Capturing carbon

Significant emissions reductions are needed to meet the Paris Agreement goals, but reaching Net Zero will also rely on carbon removal technologies.

Countries and companies will rely on technologies such as Carbon Capture and Storage to remove residual greenhouse gas emissions from the atmosphere.

The role of carbon capture in reaching Net Zero

Science-based Net Zero targets require reducing greenhouse gas emissions from a company’s operations and supply chain by 90% by 2050. Importantly, the remaining 10% of emissions which cannot be reduced should be permanently removed from the atmosphere.
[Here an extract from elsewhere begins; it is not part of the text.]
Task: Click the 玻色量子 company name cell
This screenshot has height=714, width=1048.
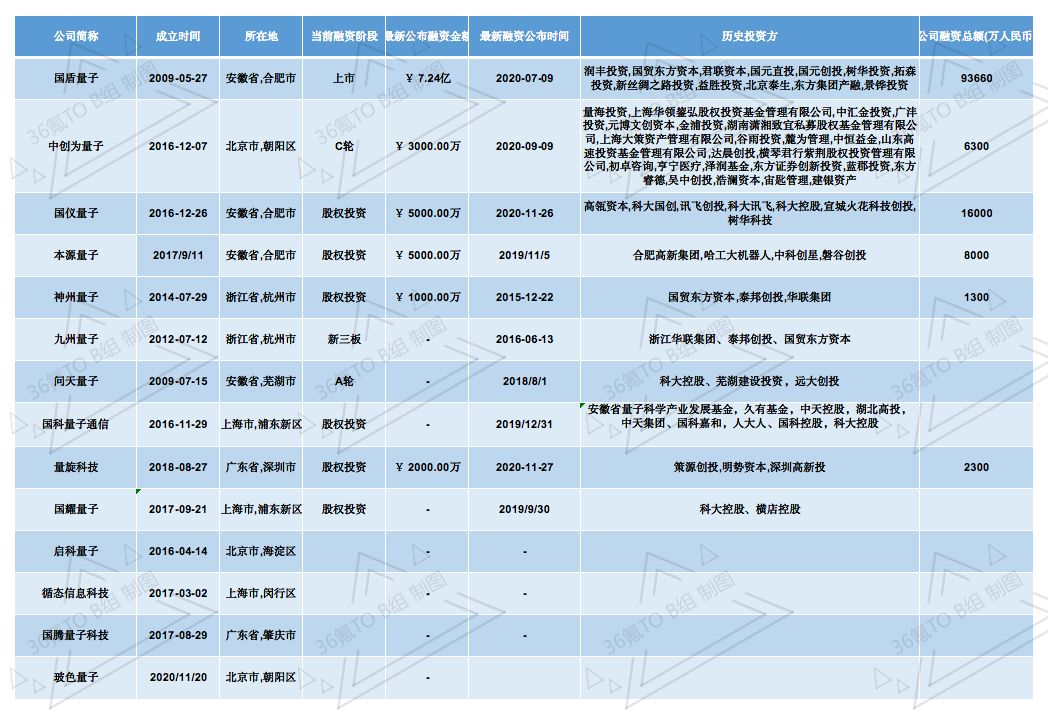Action: click(76, 677)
Carbon Capture and Storage (CCS) will be particularly relevant and unavoidable for hard-to-abate sectors such as cement, steel and chemical manufacturing, where decarbonization will be more technologically challenging.
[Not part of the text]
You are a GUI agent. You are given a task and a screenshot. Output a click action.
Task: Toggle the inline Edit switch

Capturing around 45 million tCO2e per year, implemented CCS projects currently absorb around 0.1% of global greenhouse gas emissions. For both the Intergovernmental Panel on Climate Change and the International Energy Agency, CCS will play a key role on the way to Net Zero.
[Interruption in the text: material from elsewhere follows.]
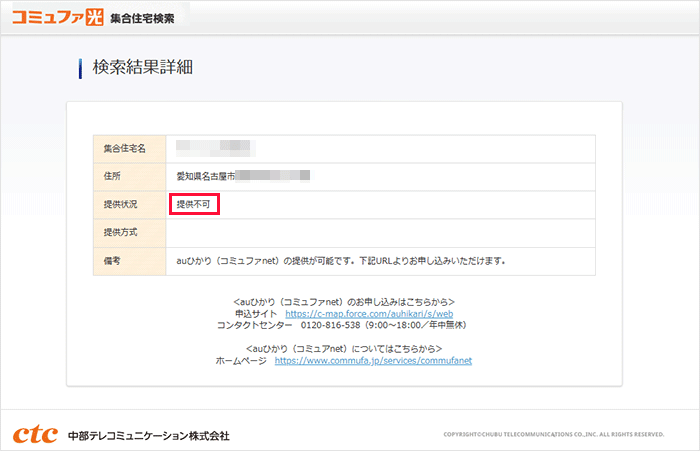Click the ctc logo in footer
700x451 pixels.
[x=35, y=435]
In the IPCC’s 1.5°C scenarios, CCS projects would mitigate 1 billion tCO2 by 2030 and 3 billion tCO2 by 2050, which is greater than India’s current annual emissions. In such a scenario, 6% of climate change mitigation efforts would come from these technologies.

Reaching this scenario would require scaling the CCS industry by 67 times its current yearly capacity by 2050. A mix of favourable climate policy and economic incentives will be required for this currently expensive industry to flourish.

The process of CCS

CCS technologies rely on a three-step process to reduce emissions and ensure they are permanently stored with no risks of leaking into the atmosphere:

  • Capture: Technologies installed at high-emission sources such as power generation plants or industrial facilities separate the CO2 from other gases.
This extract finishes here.